If we define multiplication as: $x \oplus y = x \cdot$ y for all $x, y \in \mathbb{R}$, how can we prove the following axiom?

For each $x \in V$, there exists an element $−x$ in V such that $x+(−x) = 0$.

The proof is as follows:

$x + \frac 1x = x \cdot \frac 1x = 1 $ which is the $0$ vector in this case.

Why is $1$ the $0$ vector? How does this equation prove the axiom?

Answer 1

It says that there is an element, represented by the symbol "$0$" such that for all $v\in V$, $v+0=v$. The symbol could be anything really. The axiom could just as well be:

There exists an element, represented by the symbol "$\heartsuit$" such that for all $v\in V$, $v+\heartsuit=v$. The symbol "$0$" is just that-a symbol. It doesn't mean that the element represented by the symbol $0$ is actually $0$. The reason why we give it that symbol is because it BEHAVES like $0$.

Answer 2

The additive identity $\mathbf{0} \in V$ must be a single element of $V$ that satisfies $\mathbf{x} + \mathbf{0} = \mathbf{x}$ for all $\mathbf{x} \in V$.

If you define your operation by $\mathbf{x} \oplus \mathbf{y} = \max(\mathbf{x}, \mathbf{y})$, then the additive identity equation would be saying that there's some vector $\mathbf{0}$ such that $$ \max(\mathbf{x}, \mathbf{0}) = \mathbf{x} \quad \text{for all } \mathbf{x} \in V. $$ Since $V = \Bbb{R}$, you're looking for a real number that is less than or equal to every real number. This certainly doesn't exist as the reals are not bounded below.

Answer 3

The term zero vector is the one which is causing confusion for you. Instead of saying zero vector call it "identity". So "identity" of the vector space is that element $i \in V$ such that $v + i = i + v = v$ for all $v \in V$.
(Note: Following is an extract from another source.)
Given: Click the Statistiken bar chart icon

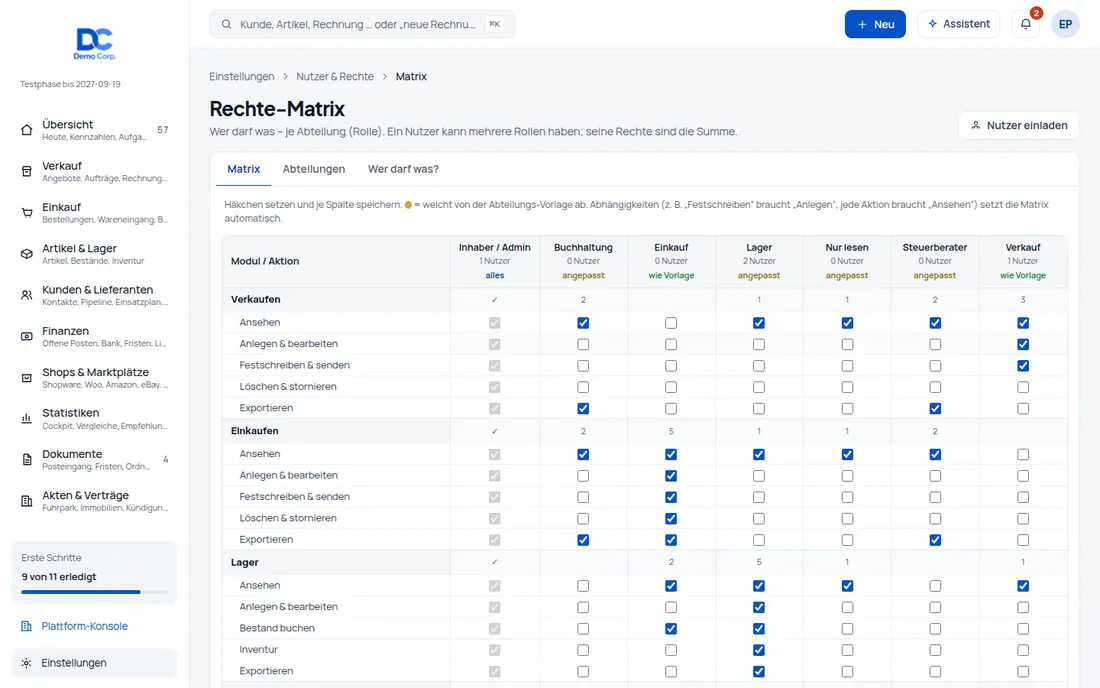Looking at the screenshot, I should pyautogui.click(x=27, y=419).
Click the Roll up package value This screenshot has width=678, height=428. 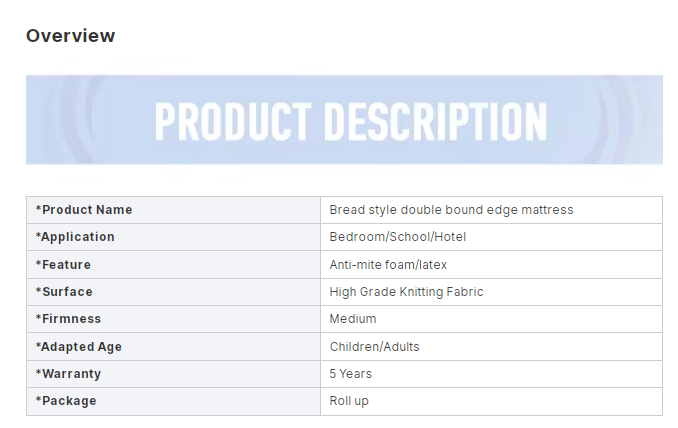[349, 401]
In the first case where $V=\mathbb{R}$ and the "addition" has been given as $x \oplus y = \max(x,y)$. For "identity" we want to find an element $i \in \mathbb{R}$ such that $$x \oplus i = i \oplus x = x \qquad \text{ for all } x \in \mathbb{R}.$$ This means we want $i$ such that $$\max(x,i)=\max(i,x)=x \text{ for all } x \in \mathbb{R}.$$
This means $i$ is a real number that is less than or equal to every real number. But no such number can exist in $\mathbb{R}$. This means there is no identity element, i.e. no zero vector.

Now try the same approach to your second problem.